OSE Seminar by Dr. Prashant Padmanabhan on Exploring Magnetic Dynamics and Collective Phenomena in Quantum Materials
Departmental News
Posted: November 30, 2022
Date: Thursday, 12/01/2022
Time: 12:15 PM - 1:15 PM
Location: PAIS, Room 2540
Abstract:
The first demonstration of transient demagnetization after femtosecond optical excitation was a seminal achievement in condensed matter physics leading to the birth of the field of ultrafast magnetism. Today, we continue to work towards unravelling the nature of the mechanisms that underlie these processes and exploit them to harness new magnetic phenomena. Quantum material systems hosting novel intrinsic magnetic order represent an exciting new playground to study the transient interactions between photons and spin excitations in ordered phases. In this talk, I will discuss our efforts in using such systems to both control the properties of electromagnetic radiation and coherently drive collective magnetic phenomena with light, focusing on three examples. First, I will highlight how terahertz pulses can be manipulated by leveraging magneto-plasmonic resonances in micro-structured graphene. We will then examine how light can be used to coherently manipulate magnetic order through the dynamic quenching of magneto-crystalline anisotropy in the multiferroic skyrmion-host GaV4S8. Finally, I will discuss our recent work involving the ferromagnetic van der Waals crystal CrI3. Here, we shed light on the nature of angular momentum transfer in this material and reveal a strong dynamic coupling between the spin and lattice degrees of freedom. Together, these three examples codify the immense promise that ultrafast optics holds in understanding and utilizing the novel magnetic properties of quantum materials.
Biography:
Prashant Padmanabhan is a staff scientist at the Center for Integrated Nanotechnologies at Los Alamos National Laboratory.
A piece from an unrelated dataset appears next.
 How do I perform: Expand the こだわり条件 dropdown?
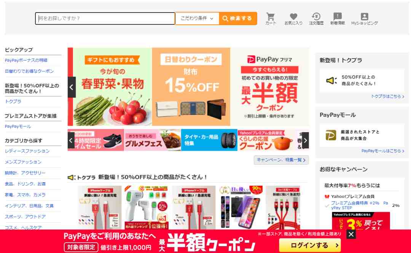point(197,18)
His research interests are centered upon the photoinduced manipulation of bulk and nanoscale materials possessing order, correlations, and topologically protected phases using an array of ultrafast spectroscopy techniques spanning the ultraviolet to terahertz (THz) regimes. His current efforts are aimed at uncovering the dynamics of the electronic, lattice, and spin degrees of freedom of van der Waals magnetic systems, the ultrafast opto-magnetic control of magnetic order, exploring THz emission from bulk and nanostructured materials, and nonlinear optical processes in low dimensional systems with structured light. Prashant received his Ph.D. in Applied Physics from the University of Michigan in 2014 focusing on coherent acoustic plasma oscillations in semiconductor heterostructures.